The data set we will be using is taken from John W Foreman’s book Data Smart, and consists of a file containing descriptions of discounted wine offers, and another with customers discount purchases.
k-means is a clustering method which iteratively assigns each data point to a cluster, depending on which cluster centre it is currently closest to. After assigning each point to a cluster a new cluster centre is created based on the mean position of the new members of that cluster. Points are then re-assigned to the nearest new cluster centre. This process is repeated until there are either no more changes, or a set number of iterations is reached.
Distance is important with k-means clustering due to the assignment of cluster membership, so first we will arrange the data to create an n-dimensional space where all offers are of the same magnitude as each other.

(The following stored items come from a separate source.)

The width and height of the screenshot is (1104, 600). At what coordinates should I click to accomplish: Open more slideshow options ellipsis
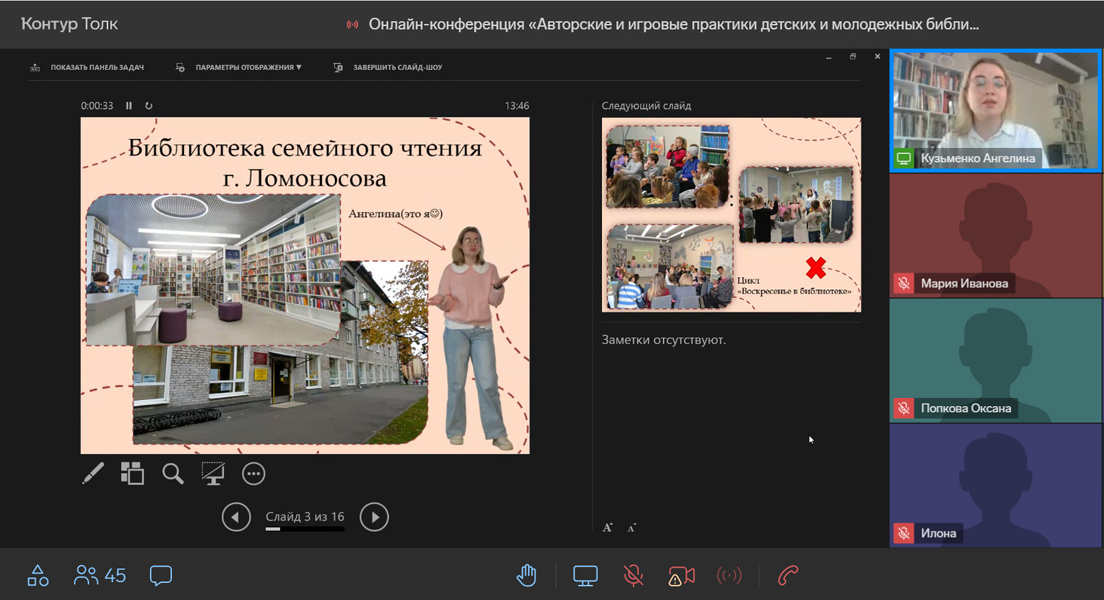click(254, 474)
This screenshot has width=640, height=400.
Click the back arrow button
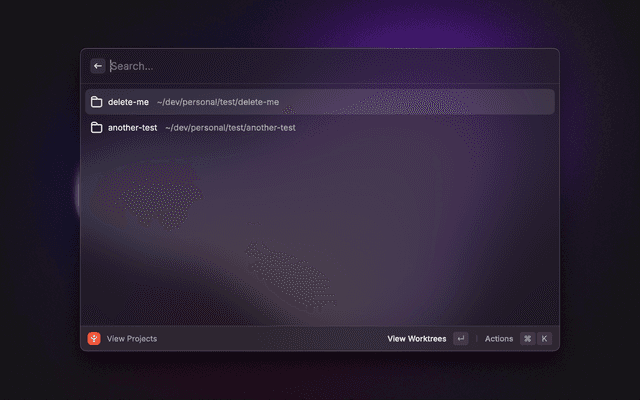(x=98, y=66)
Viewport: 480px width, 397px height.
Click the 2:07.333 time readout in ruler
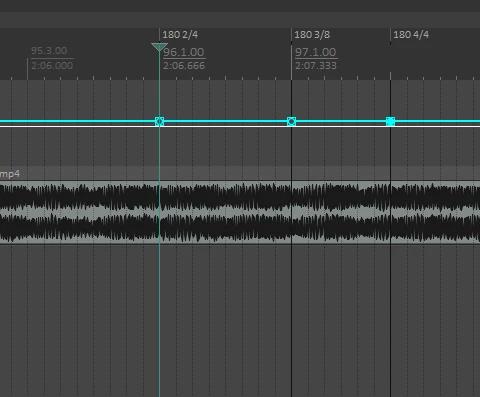[316, 66]
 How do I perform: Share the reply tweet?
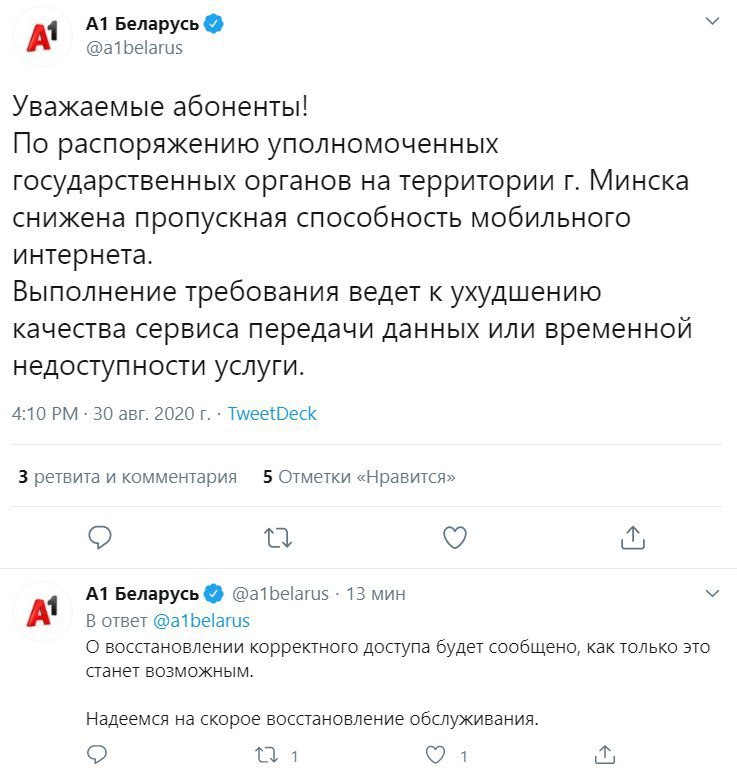pos(604,753)
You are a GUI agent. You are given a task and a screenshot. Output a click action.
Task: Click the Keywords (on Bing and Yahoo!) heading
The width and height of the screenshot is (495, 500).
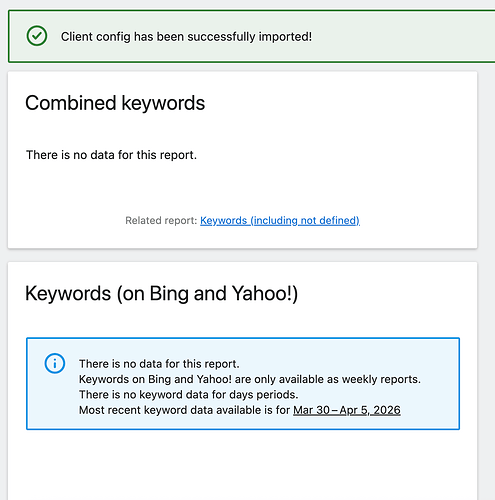click(161, 293)
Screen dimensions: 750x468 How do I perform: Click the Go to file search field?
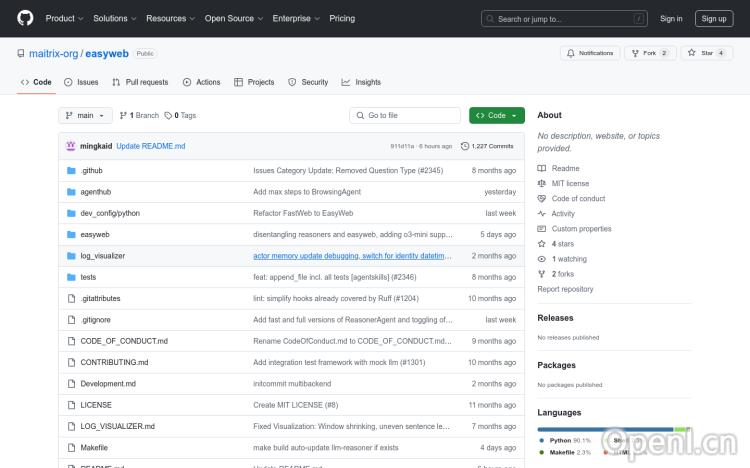(405, 115)
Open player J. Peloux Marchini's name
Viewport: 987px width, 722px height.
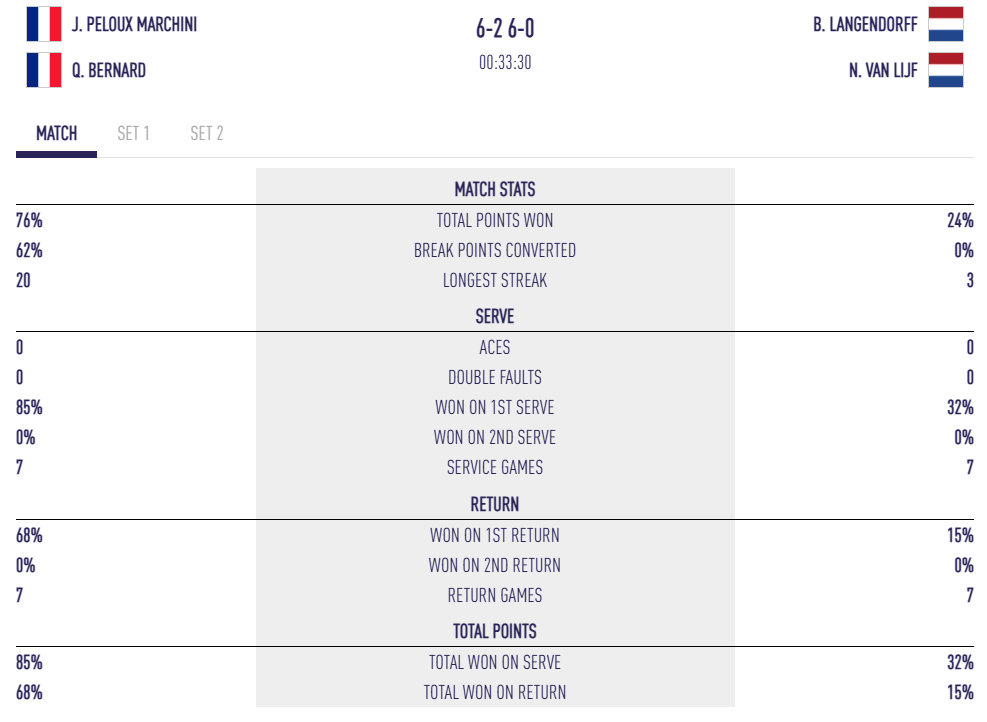pyautogui.click(x=134, y=24)
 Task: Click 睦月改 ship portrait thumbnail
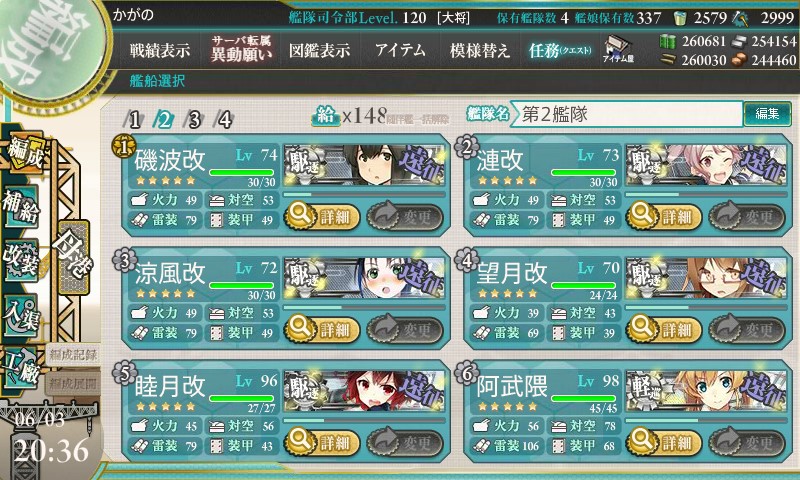point(364,391)
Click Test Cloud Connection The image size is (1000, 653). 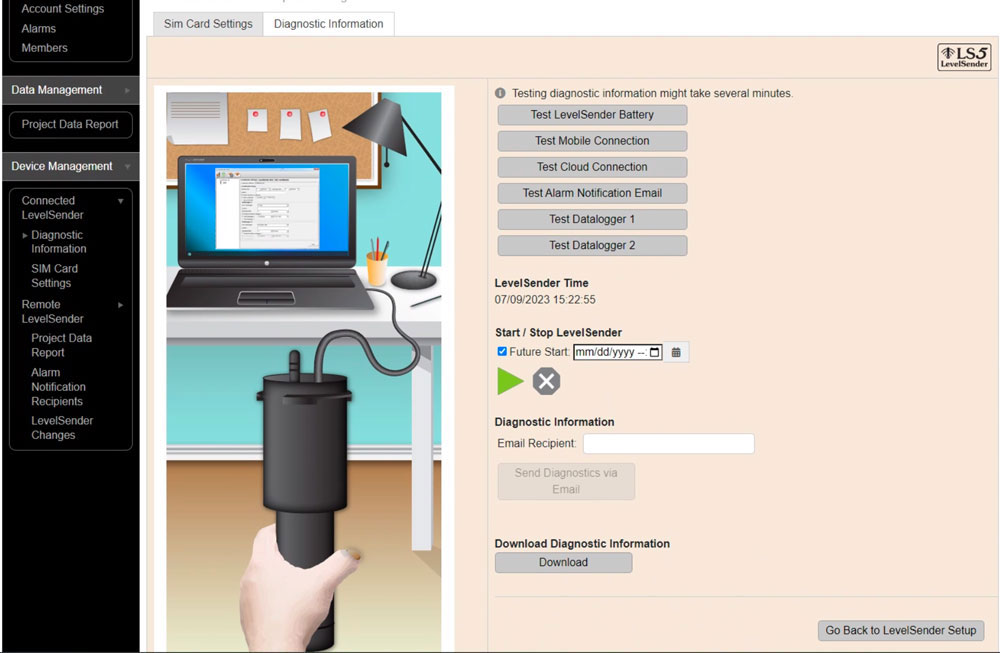[x=591, y=166]
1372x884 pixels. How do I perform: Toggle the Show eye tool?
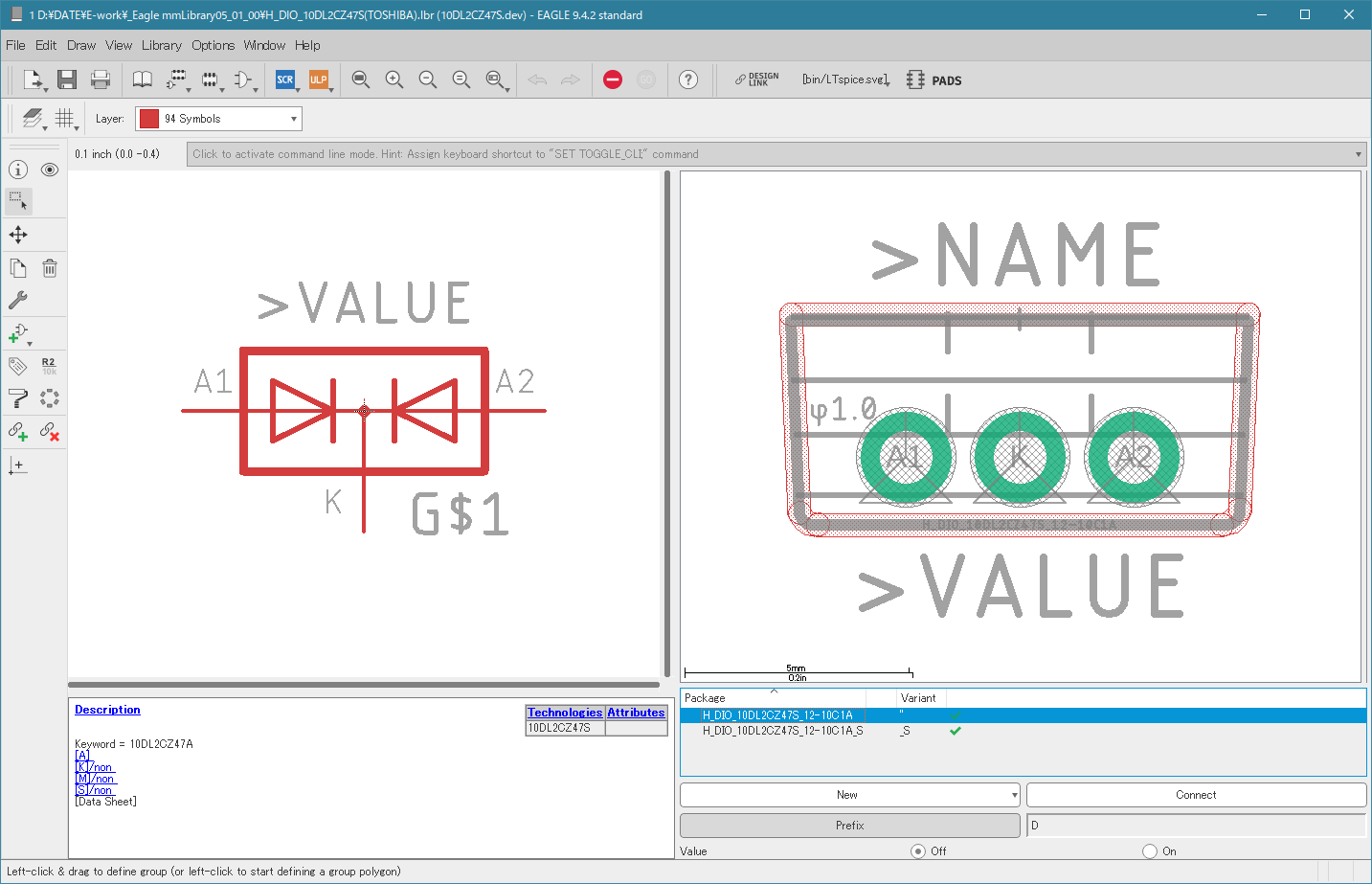click(x=50, y=170)
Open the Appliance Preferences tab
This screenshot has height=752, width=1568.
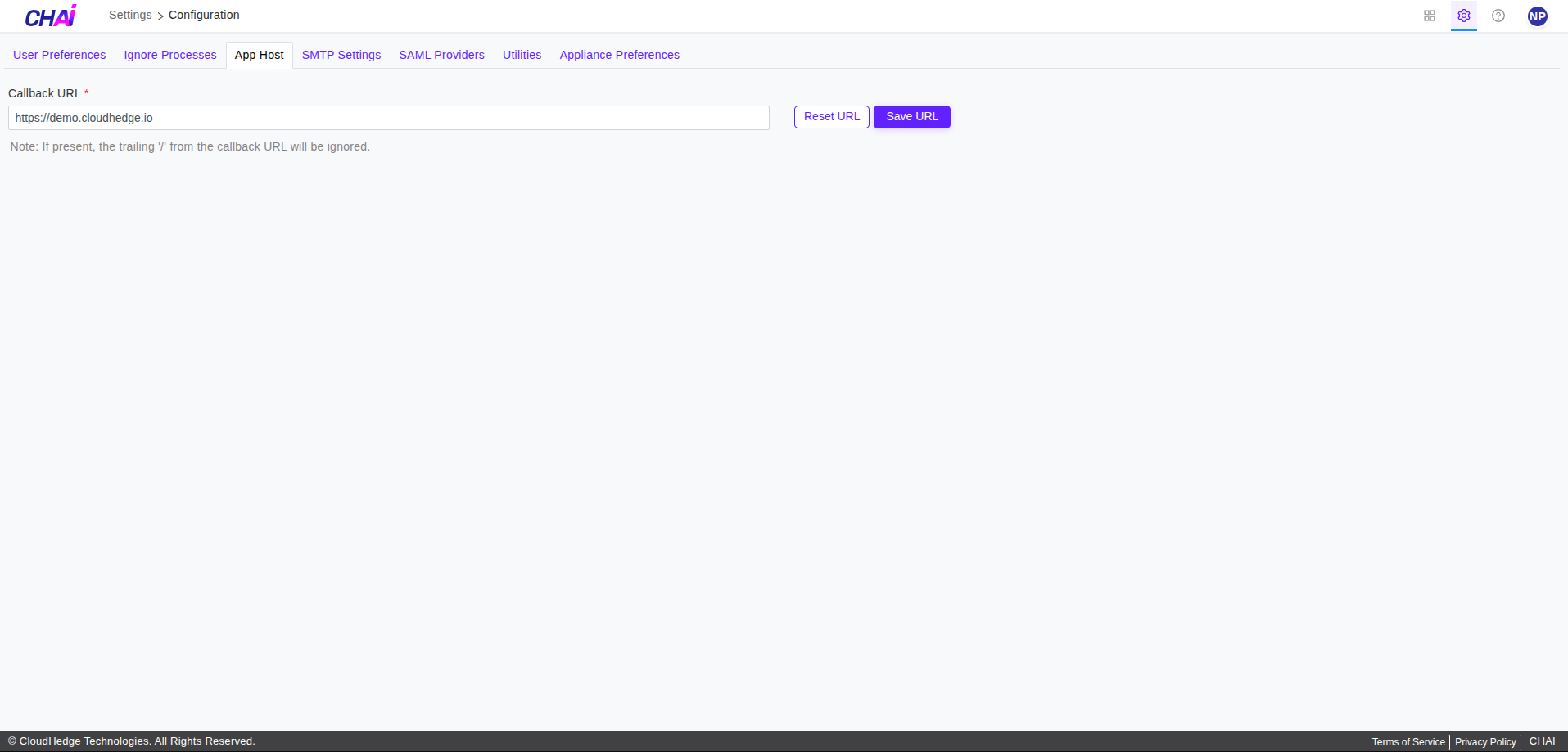tap(619, 55)
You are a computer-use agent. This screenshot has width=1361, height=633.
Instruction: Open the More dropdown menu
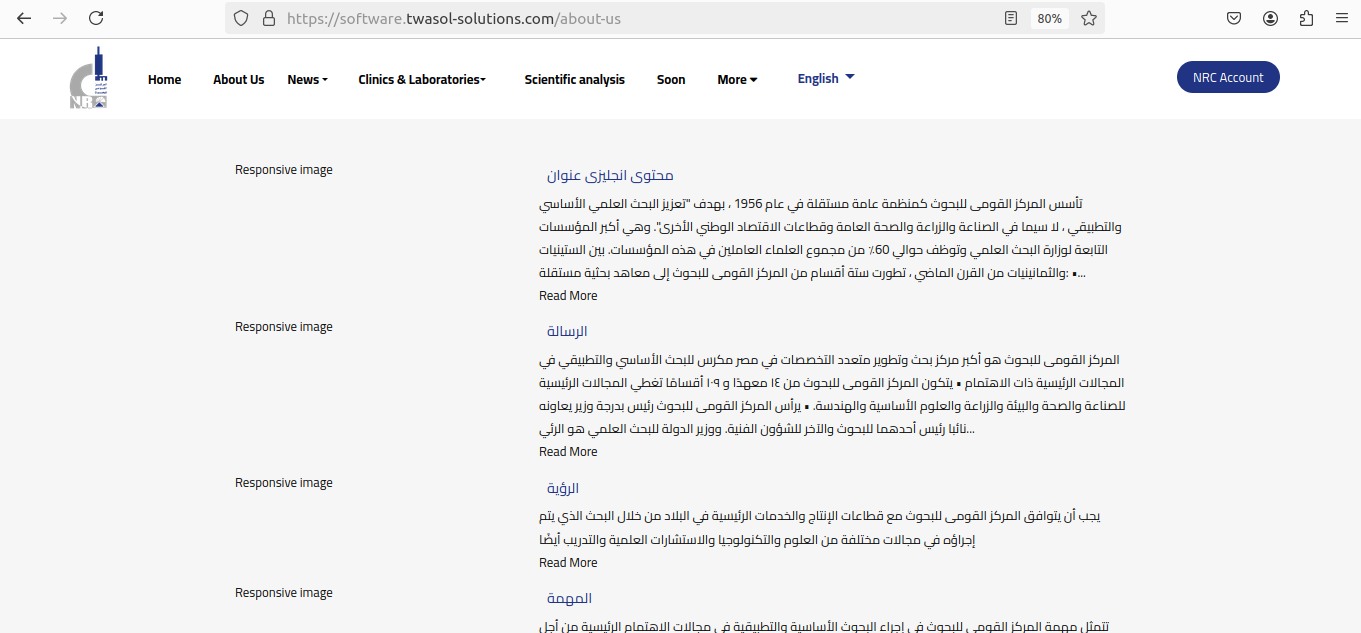(x=737, y=80)
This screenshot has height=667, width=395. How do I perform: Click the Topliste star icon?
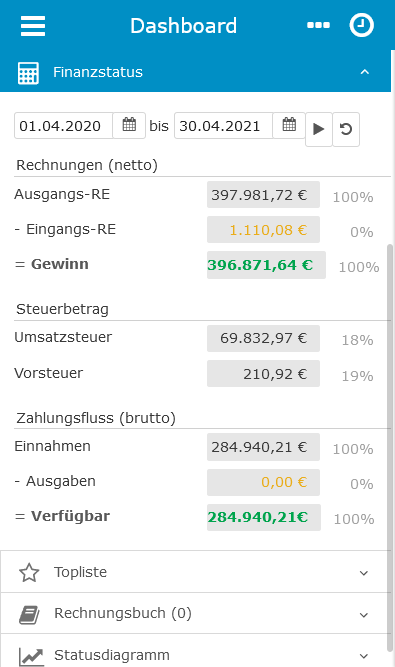click(29, 572)
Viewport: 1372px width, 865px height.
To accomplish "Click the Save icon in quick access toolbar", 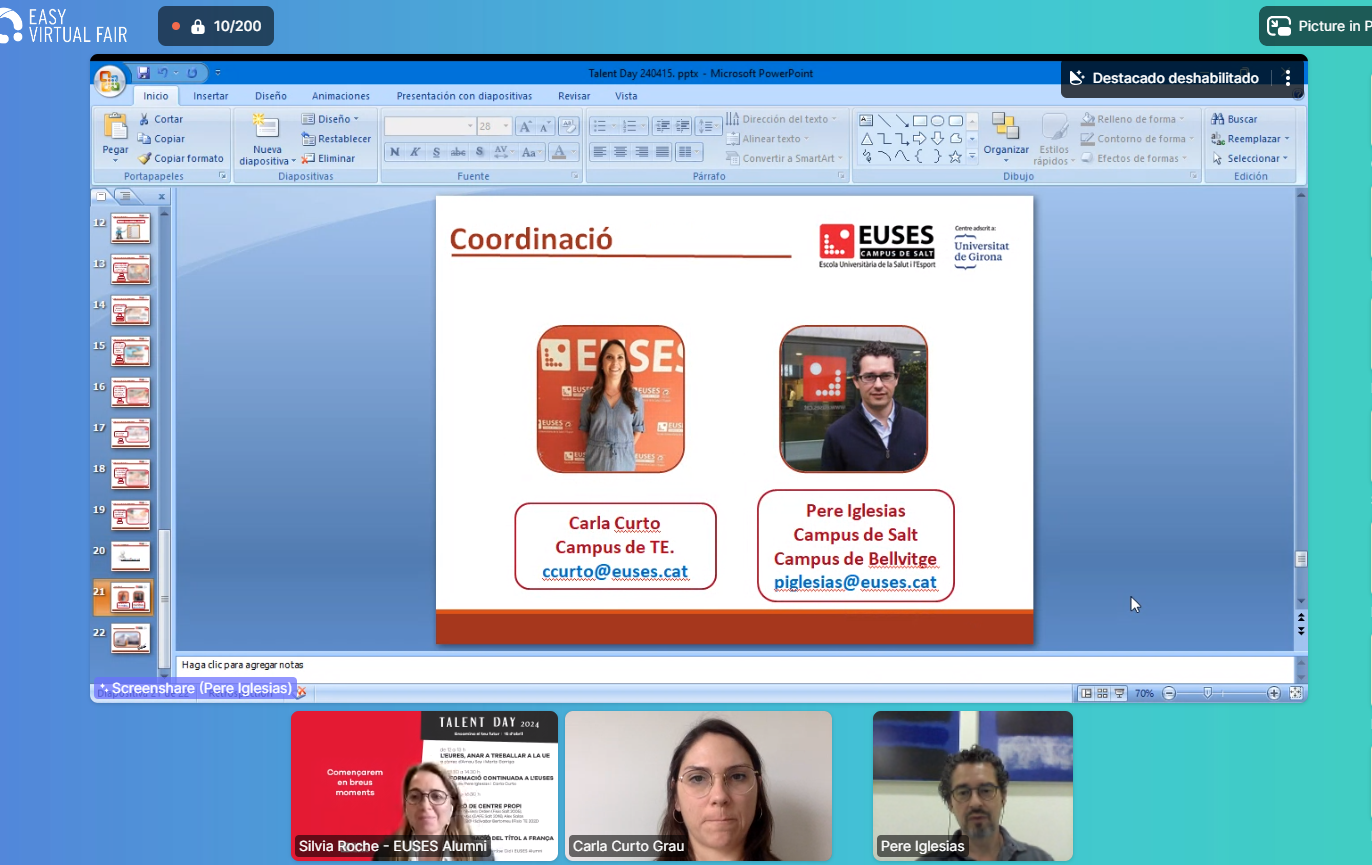I will click(x=144, y=73).
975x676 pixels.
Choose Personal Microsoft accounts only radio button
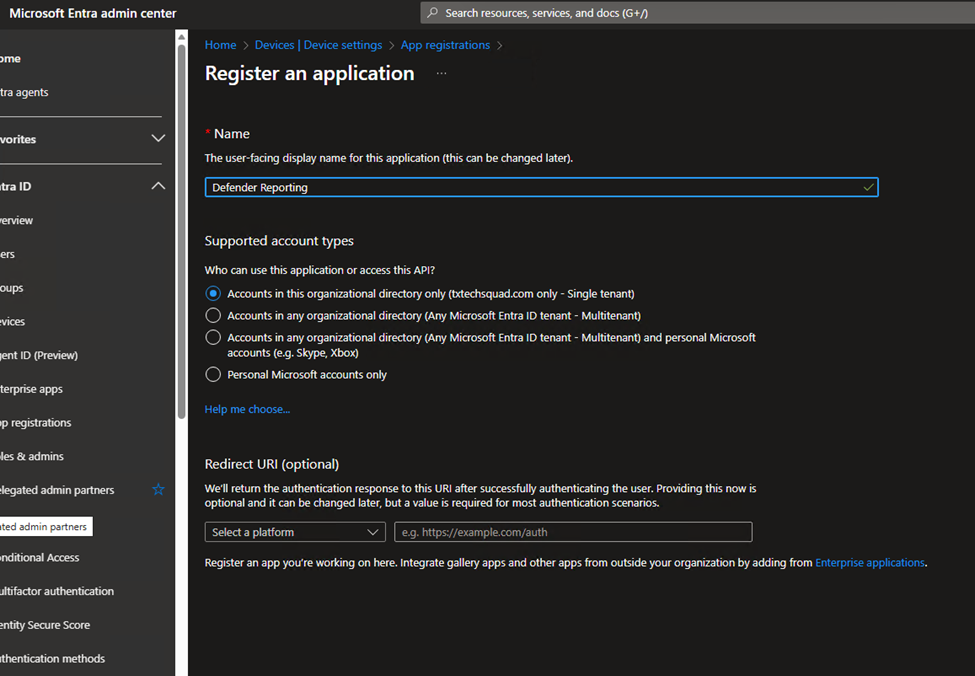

This is effectively a frequency table, showing which offers a customer purchased.
How many different clusters?
One of the important factors is how many clusters to create. If we create too few then some groups will be missed or merged, but if there are too many then resources are wasted, groups are split and it becomes more complicated.
Using the broom package we can create multiple models before choosing the number of k-means clusters we’d like to use.
Graphing the clusters
Our data is in multidimensional space so we need to reduce that to 2 dimensional space in order to visually inpect the different groupings.
For this we use Principle Component Analysis (PCA). This transforms the data to create new variables containing the same information but in a transformed space.
These new variables are listed in descending order of the information they contain, we then pick the first 2 variables for our graphs - retaining as much information as possible, whilst working in 2 dimensions.
Here we view the porportion of the variance contained in the first 5 principle components, and it can be seen that the first 2 components, which we will use, contain 25% of the variance between them.
Using pca we now transform our data, and then having transformed it we can graph it
Visualising K-means groups
From a visual inspection of the graphs below, the clearest groups would appear to be with k=2, k=3, or k=4. Although it has to be remembered that we are only looking at 25% of the variance.
We can also determine the optimal number of groups by looking at the total within-cluster sum of squares, which represents the variance within the clusters.
Looking at the graph below the tot.wininss value decreases as k increases, and at k=3 we can see an ‘elbow’, indicating that whilst clusters beyond this point have decreasing variance, the rate of change of variance has dropped so k=3 might be a good number of clusters.
Gap Statistic
The graph below shows the gap statistic, which is another measure for optimal clustering groups, and we can see that there is a local maxima at k=3 which is one method of ascertaining the optimal cluster numbers.
The Tibs2001SEmax criteria from the cluster package is another method (Tibshirani et al, 2001) and this metric also gives 3 clusters.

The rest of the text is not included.